Cette fois-ci, les barges se sont alliés à une autre entité, d’un univers sensiblement différent, les NOTHING et leur Shoegaze/Rock alternatif aux antipodes du bruit chéri par nos flingués préférés. Mais ce sont souvent les associations à contre-courant qui produisent les meilleurs résultats, et When No Birds Sang appuie cette théorie avec beaucoup de pertinence. Précisons d’emblée qu’il s’agit là d’une véritable collaboration, et non d’un partage de faces, ce qui implique donc un univers unique, né de la collision de deux autres univers.
Et cette collision permet aux deux forces en présence de dessiner les contours d’un monde où l’harmonie et la dissonance peuvent cohabiter sans heurts.
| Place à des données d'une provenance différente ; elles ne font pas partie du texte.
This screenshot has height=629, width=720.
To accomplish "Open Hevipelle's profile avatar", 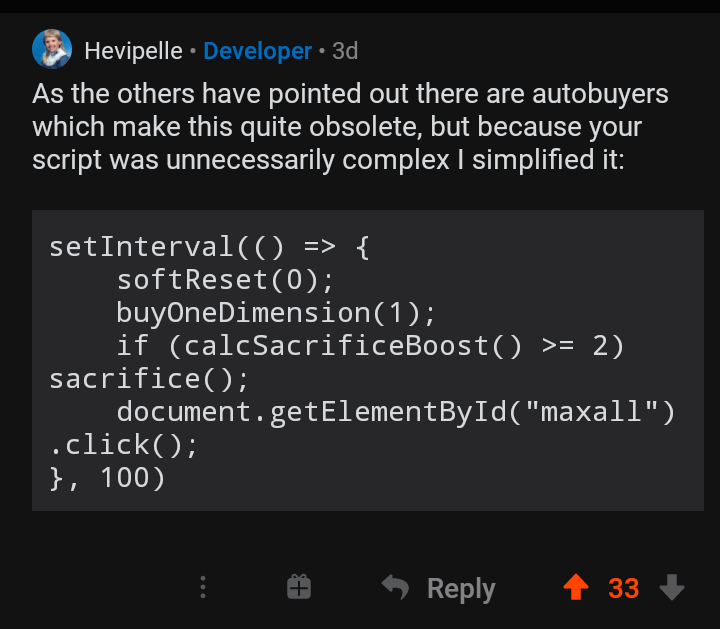I will (52, 49).
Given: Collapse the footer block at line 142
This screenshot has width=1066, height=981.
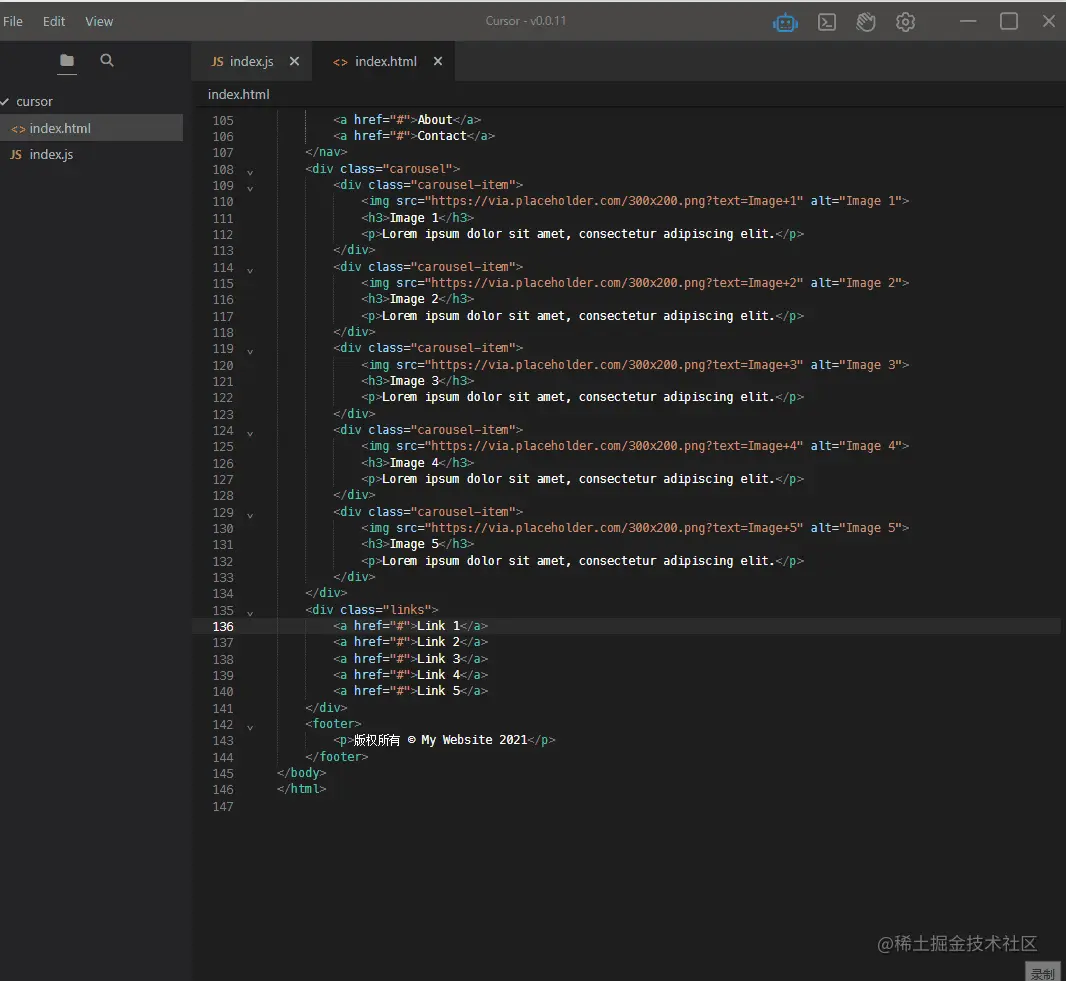Looking at the screenshot, I should click(250, 726).
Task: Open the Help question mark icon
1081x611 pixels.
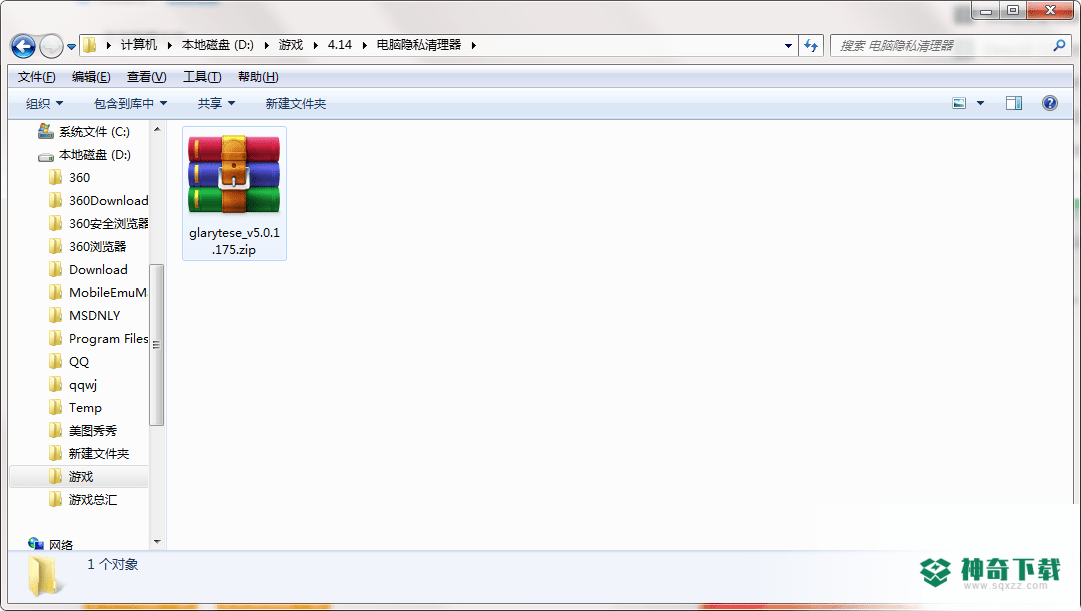Action: pos(1049,103)
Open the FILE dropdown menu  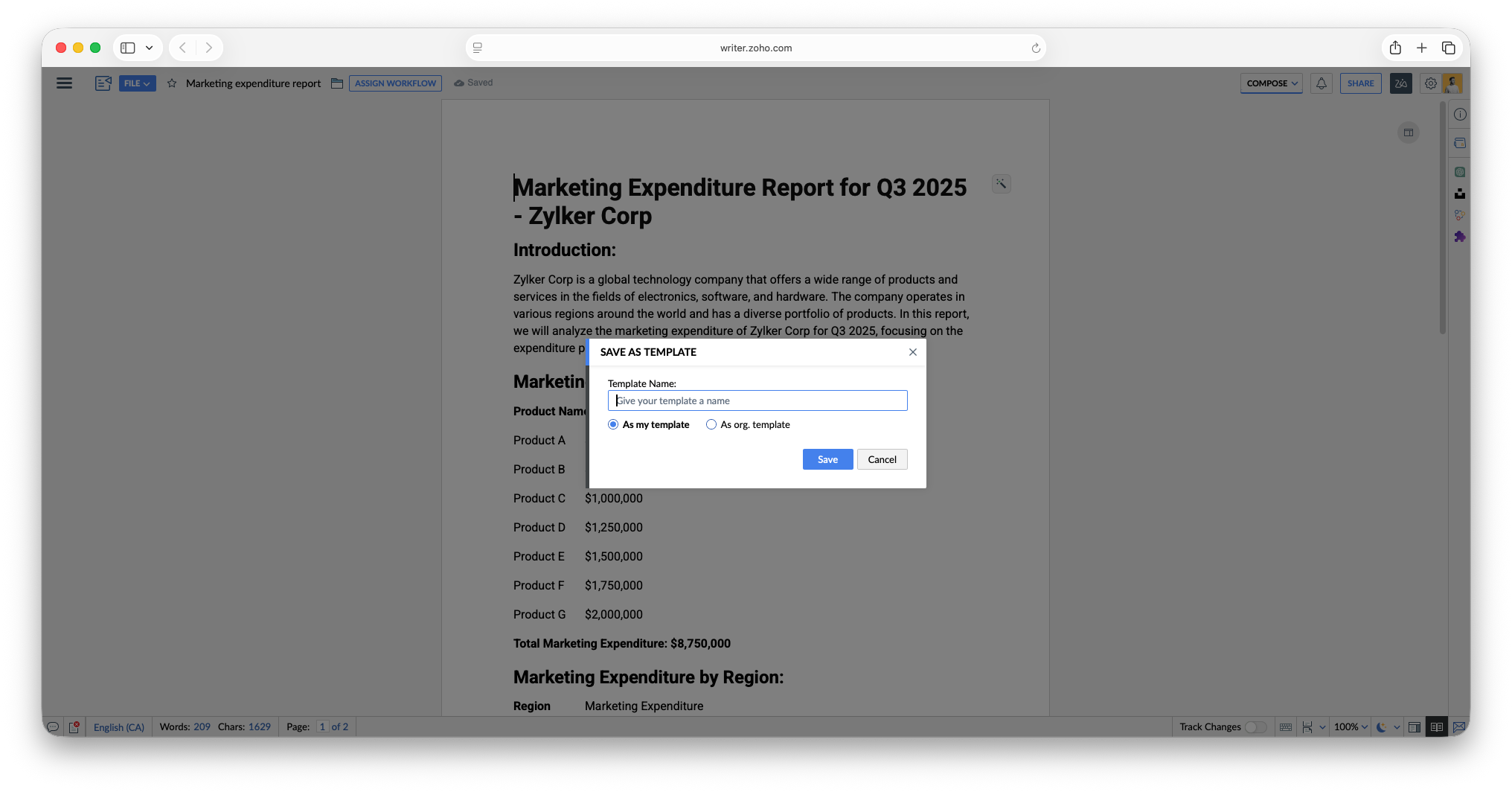[x=137, y=83]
Si l’on connaît depuis longtemps la propension qu’a FULL OF HELL à déconstruire le chaos pour en extraire le bruit le plus assourdissant, nous sommes moins familiers avec l’évanescence des NOTHING, qui n’aiment rien tant que les longs paysages contemplatifs, dont la vision est bercée par quelques notes jaunies, et d’une nostalgie hivernale fort à propos en ces temps de fête.
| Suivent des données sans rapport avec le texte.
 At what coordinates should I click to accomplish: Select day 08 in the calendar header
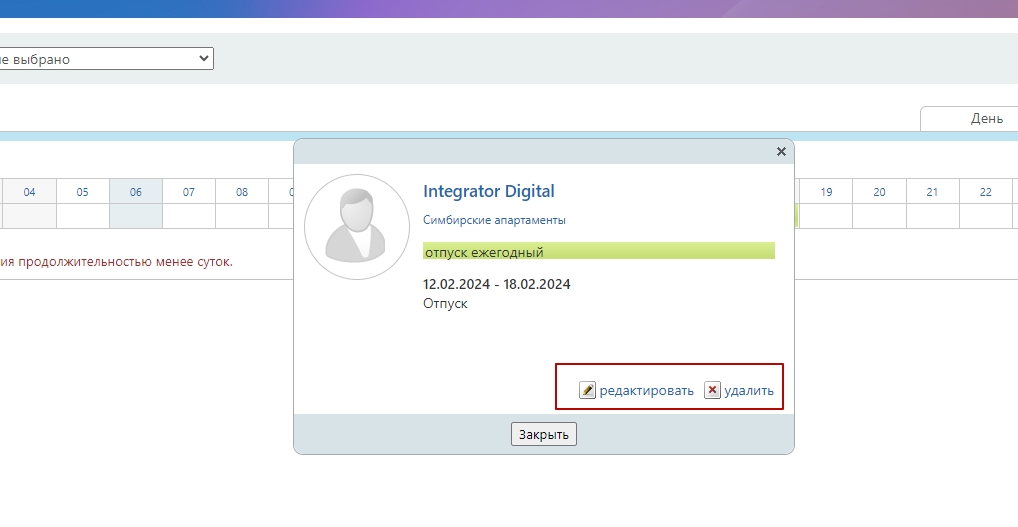tap(241, 192)
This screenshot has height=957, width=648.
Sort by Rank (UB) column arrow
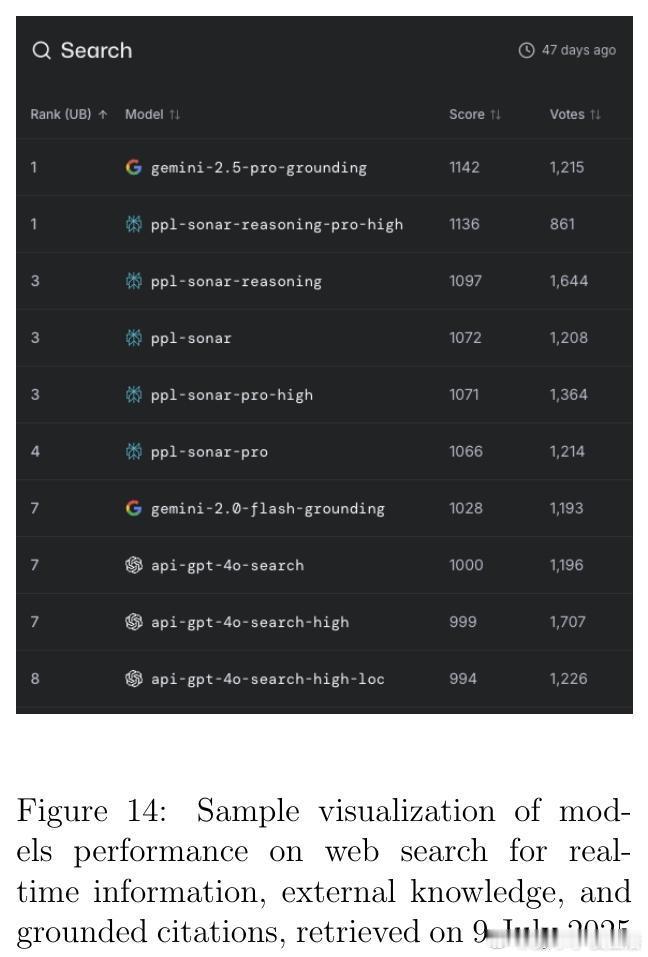[x=103, y=114]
Seulement, la fête est à la maison, et pas forcément en dehors. Alors que « Rose Tinted World » nous bouscule d’entrée d’un chaos bordélique intense, « Like Stars In The Firmament » joue la pureté d’une harmonie pastorale, soulignée d’effets divers, pour contrebalancer cette surcharge d’énergie. Sans vraiment savoir qui a fait quoi, mais en le devinant sans trop de problèmes à l’écoute de ces six petits titres, on apprécie le mystère et l’atmosphère cotonneuse, pour une complémentarité qui n’était pas évidente au départ.
Cette complémentarité se signifie sur le très formel « Forever Well », à la lisière d’un Blackgaze à la DEAFHEAVEN, qui nous broie les tympans tout en ouvrant notre champ de perception et nos horizons. Les diablotins ont donc une fois encore réussi à travailler avec d’autres musiciens pour s’éloigner un peu de leur quotidien, et ainsi devenir le groupe extrême le plus référentiel de sa génération.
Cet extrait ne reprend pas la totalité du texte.